Por Bianca Pinnola, Assessora pedagógica do LIV

“A vida é demasiado preciosa para ser esbanjada num mundo desencantado”
Mia Couto

Um olhar generoso ao redor pode ser transformador e promover experiências fascinantes. Que tal nos aproximarmos do que já conhecemos como se fosse a primeira vez? Este texto é um convite para promover encontros significativos, seja entre pessoas, lugares ou acontecimentos. Falarei aqui de relações cotidianas que merecem ser apreciadas com olhar inaugural, isto é, com postura de estranhamento.

Ao compartilhar espaços com crianças podemos notar a curiosidade e o maravilhamento delas ao esbarrarem com as delicadezas do mundo. Isso acontece porque os mais novos, recém-chegados neste local ocupado por nós há mais tempo, exploram de maneira quase inédita esse território. Desta forma, suas caminhadas são, sobretudo, compostas pela exploração e descoberta dos espantosos detalhes da vida, gerando, muitas vezes, perplexidade e encantamento. “Como é bonito a água saindo do chão! Como é bonito!” diz uma criança ao notar um chafariz no meio da praça.

Será que na vida adulta não há espaço para esse tipo de relação com o mundo?

Para viver encontros potentes, desacostume-se. Diante da aproximação com o outro – pessoas, lugares, acontecimentos, matéria – tente observá-lo despido de preconceitos. Procure não saber para, então, redescobrir. Esteja atento e não ignore o que é comumente considerado trivial. Você poderá descobrir belezas inesperadas em coisas desimportantes.

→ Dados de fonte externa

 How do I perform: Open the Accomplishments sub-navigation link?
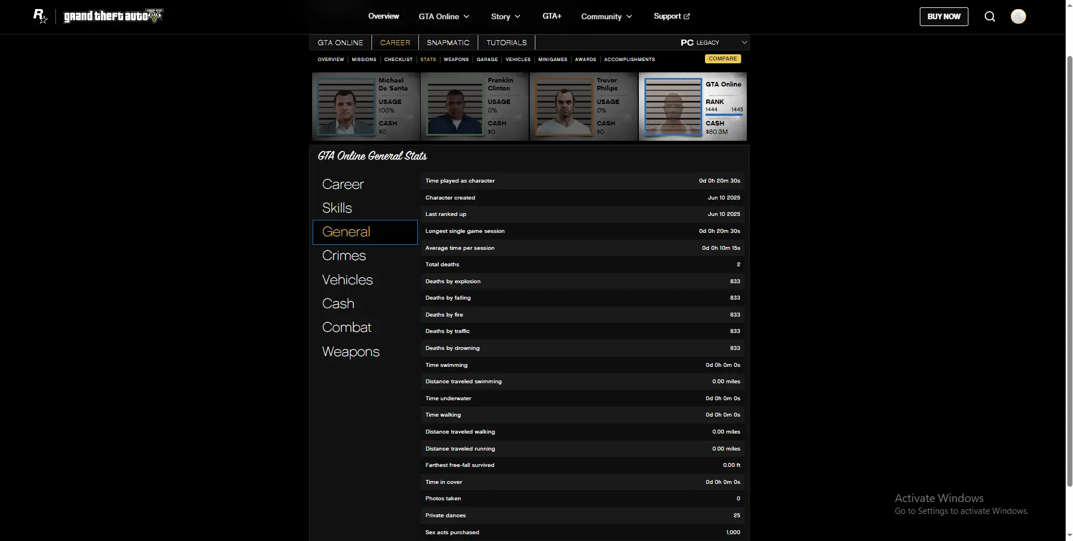tap(629, 59)
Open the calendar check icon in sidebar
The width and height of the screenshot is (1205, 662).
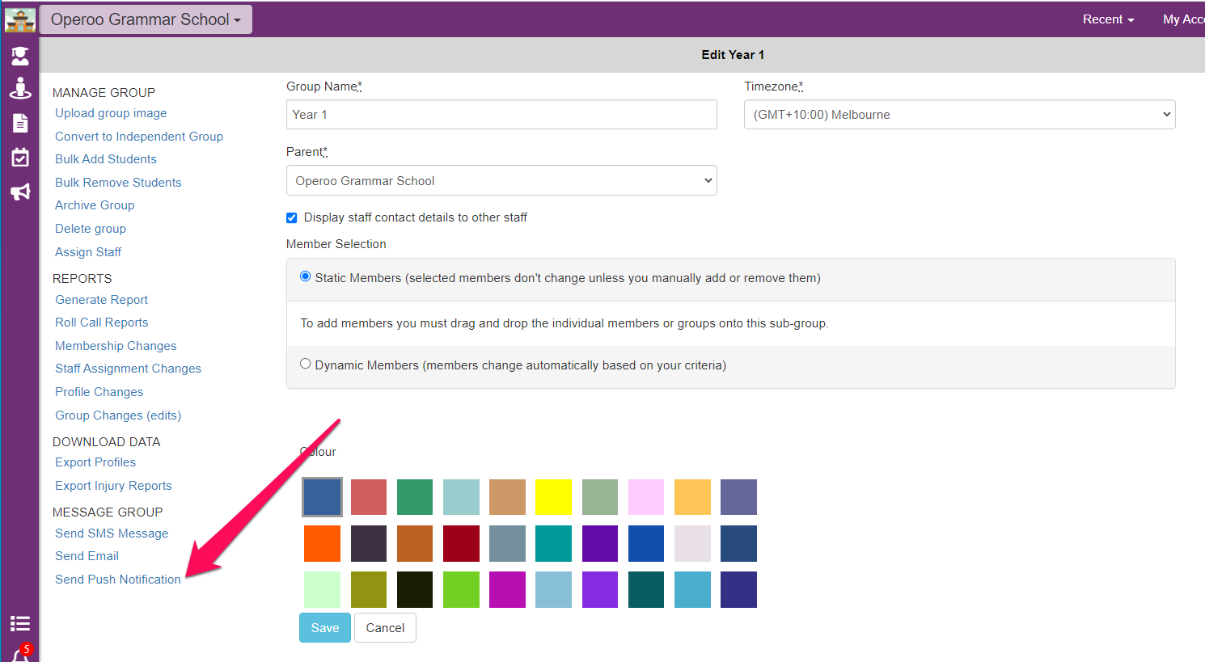(19, 158)
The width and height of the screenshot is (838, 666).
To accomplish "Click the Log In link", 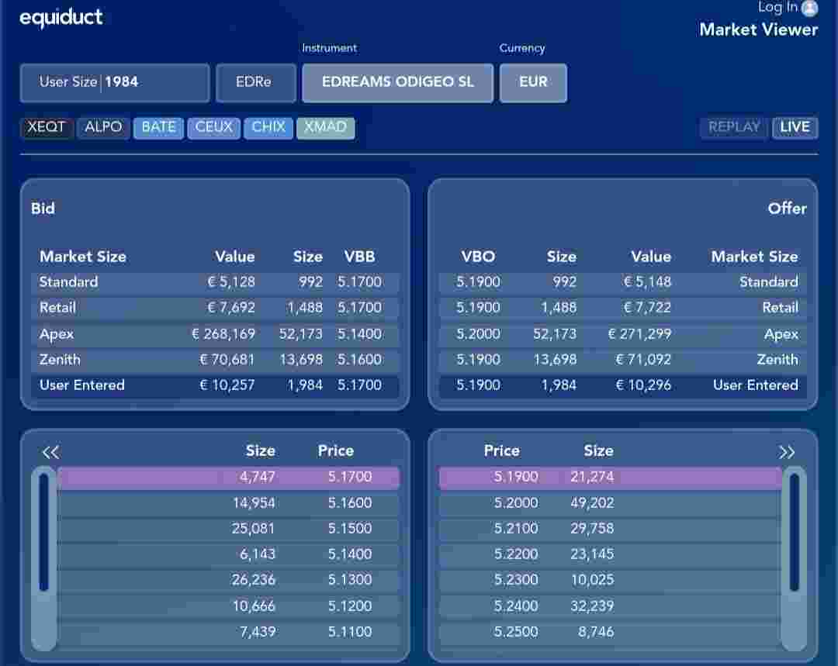I will (777, 7).
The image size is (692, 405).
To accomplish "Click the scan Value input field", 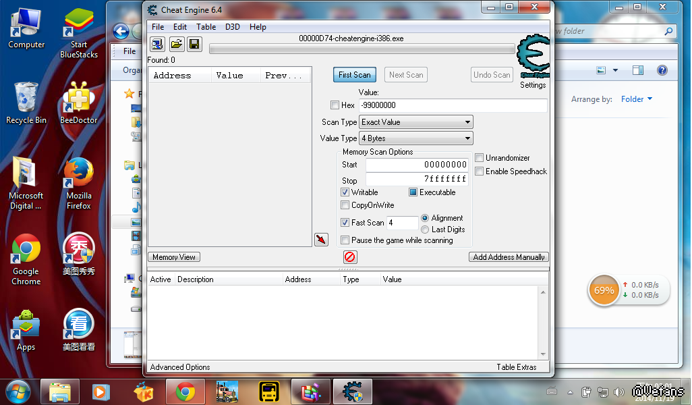I will coord(453,105).
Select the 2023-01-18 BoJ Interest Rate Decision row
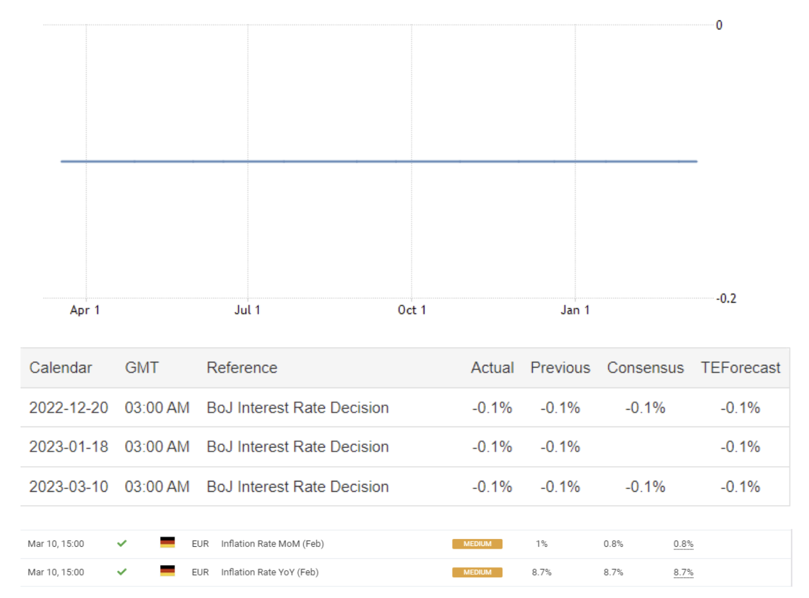Screen dimensions: 809x598 297,447
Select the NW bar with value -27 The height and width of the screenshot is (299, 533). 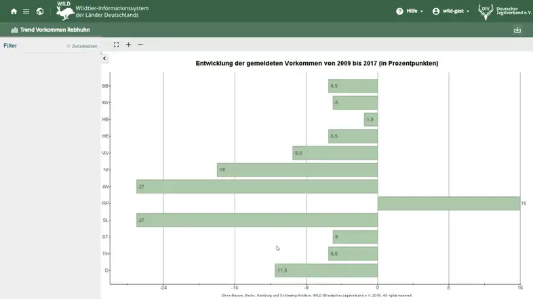point(256,187)
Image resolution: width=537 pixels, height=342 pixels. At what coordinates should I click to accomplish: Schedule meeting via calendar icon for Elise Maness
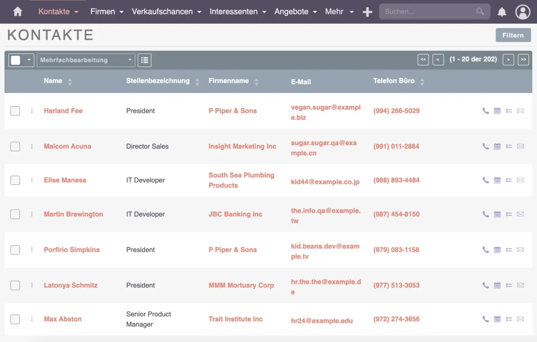497,180
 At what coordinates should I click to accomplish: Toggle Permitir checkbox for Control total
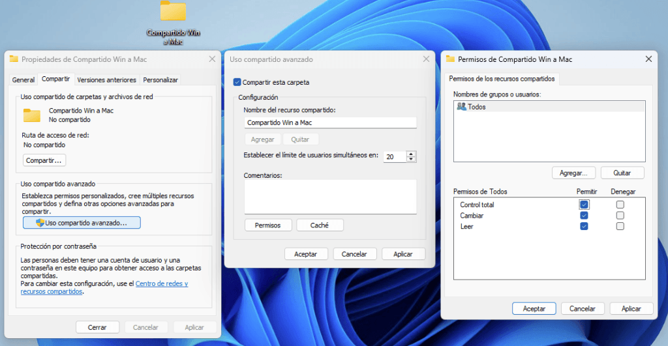(584, 205)
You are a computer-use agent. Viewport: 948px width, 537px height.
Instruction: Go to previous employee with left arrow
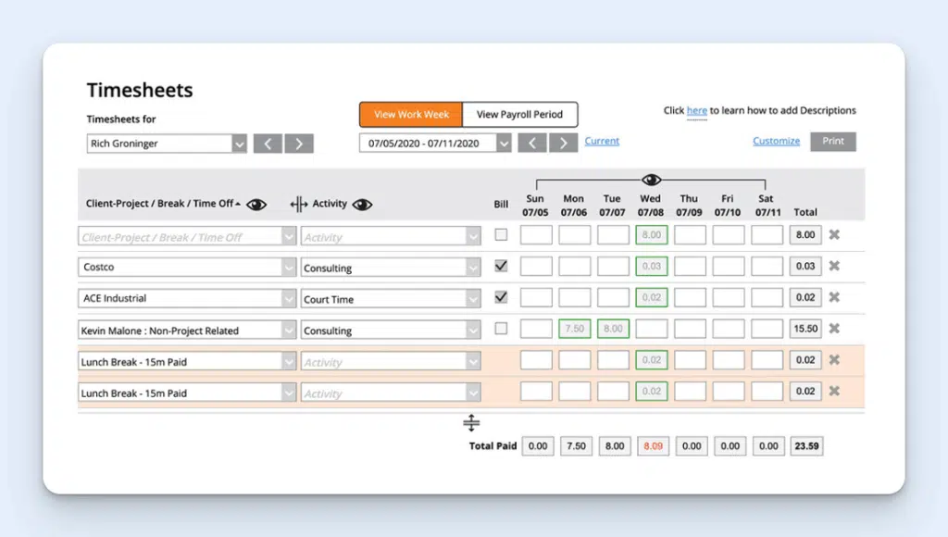[268, 144]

Em uma rotina apressada, em que estamos sempre muito ocupados, esquecemos de abrir espaço para o (re)encantamento, deixando a indiferença se instaurar e perdendo as sutilezas que podem nutrir nosso dia a dia. O momento em que acontecem os afetos é o momento presente. Então, sempre que for possível, saia do automático, procure as delicadezas e mergulhe nos instantes. Proponho dez pequenos exercícios para você colocar em prática:

· Andar pela casa e tentar descobrir algum detalhe que você nunca tinha reparado;
· Olhar para alguém que você conhece há algum tempo como se fosse a primeira vez;
· Encontrar no seu corpo um detalhe desconhecido por você;
· Tentar descobrir o sabor da água;
· Passear por lugares conhecidos como se fosse um turista;
· Sentir a temperatura do ar que toca o seu corpo;
· Notar as pessoas com quem você cruza durante o dia;
· Saborear lentamente a comida;
· Questionar suas certezas.

Principalmente: não esqueça de olhar para o que os dedos dos seus filhos apontam. A perspectiva de mundo dos mais novos é apurada e poética, deixe que eles te ajudem a olhar o mundo com lentes da infância.

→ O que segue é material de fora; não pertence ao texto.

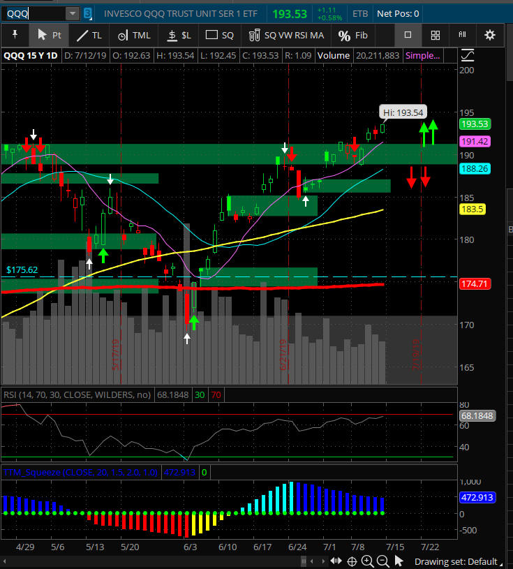Click the pin drawing tools icon

(14, 35)

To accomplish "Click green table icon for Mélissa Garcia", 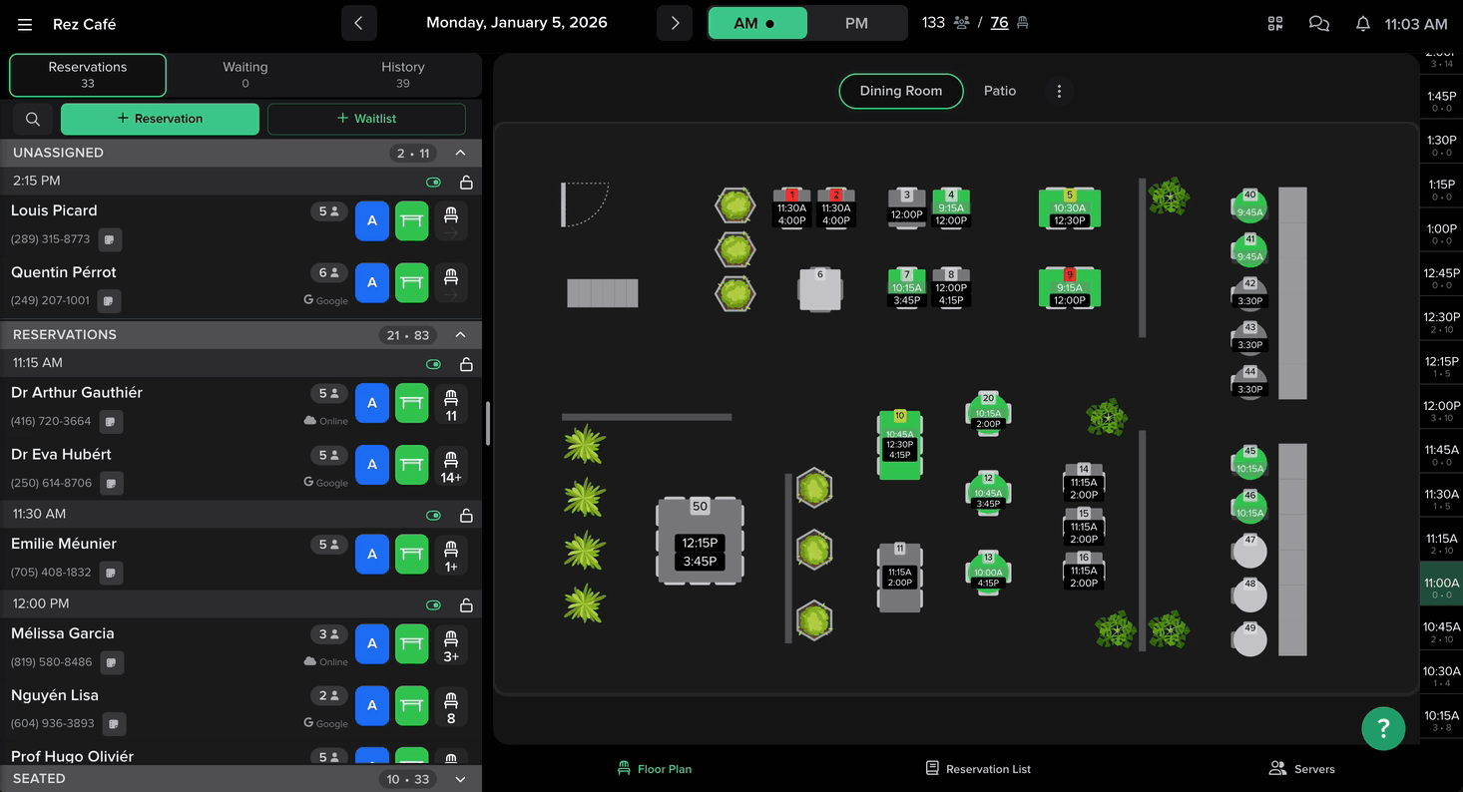I will 411,643.
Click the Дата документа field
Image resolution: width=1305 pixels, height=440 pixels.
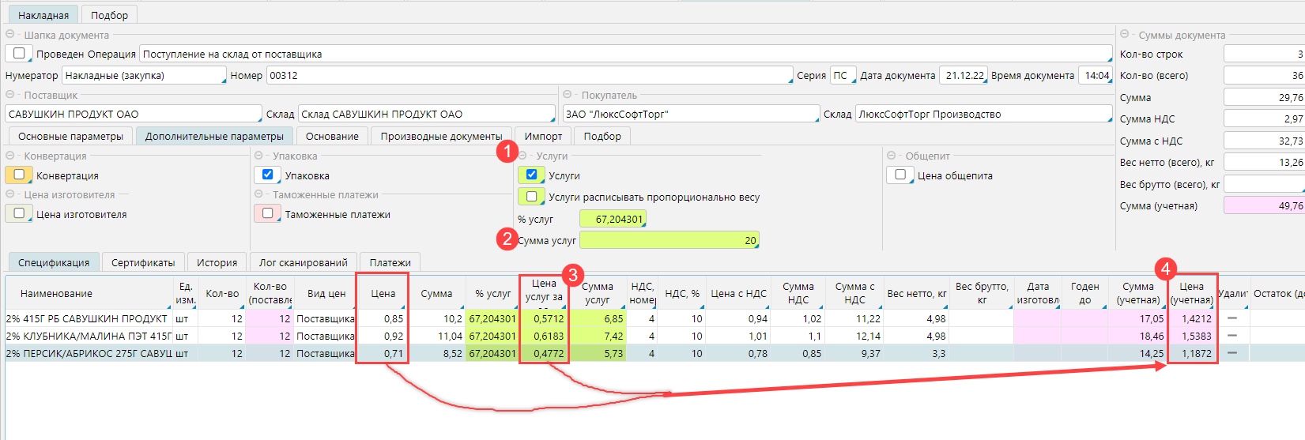[x=964, y=76]
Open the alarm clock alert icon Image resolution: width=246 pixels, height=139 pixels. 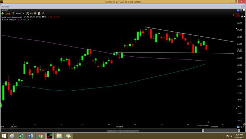tap(35, 14)
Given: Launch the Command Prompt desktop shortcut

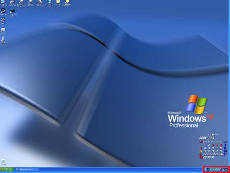Looking at the screenshot, I should tap(13, 11).
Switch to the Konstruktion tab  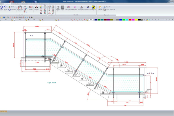[16, 4]
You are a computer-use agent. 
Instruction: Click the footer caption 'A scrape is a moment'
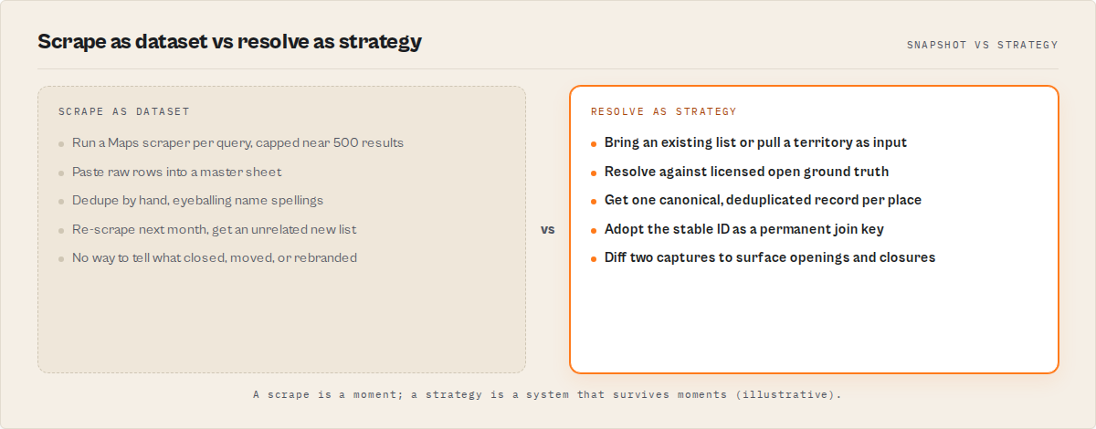(x=547, y=395)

Escutar o outro e deixar que ele mostre sua maneira de enxergar a realidade mexe em nossas posições de poder e, muitas vezes, nos faz abrir mão dela. E, em um mundo onde o controle e as certezas, quase nunca, dão espaço à entrega e à dúvida, deixar-se (co)mover pode ser revolucionário. Especialmente, quando o canal para isso são as crianças – a quem apontamos respostas, mostramos caminhos e ditamos regras.

Esquemas fixos comumente nos parecem mais seguros e confortáveis. Ao repensarmos, por exemplo, como os pássaros conseguem voar ou como a lua “flutua” no céu – perguntas geralmente feitas pelos pequenos – podemos sentir certa angústia, porque o que é comum se torna imenso e arrebatador, ainda que saibamos todas as respostas científicas para eles.

Mas, espantar-se e admirar esses pequenos “milagres” pode servir de resistência ao ressecamento da vida. Há alguns anos, ao perguntar a uma menina de seis anos o que era ser criança, à semelhança de um poeta, ela me respondeu “criança é tipo uma festa de aniversário, mas em forma de pessoa”. Concordo: nos aniversários olhamos e celebramos a renovação da vida e as crianças têm esse poder. Vamos apreciar a festa!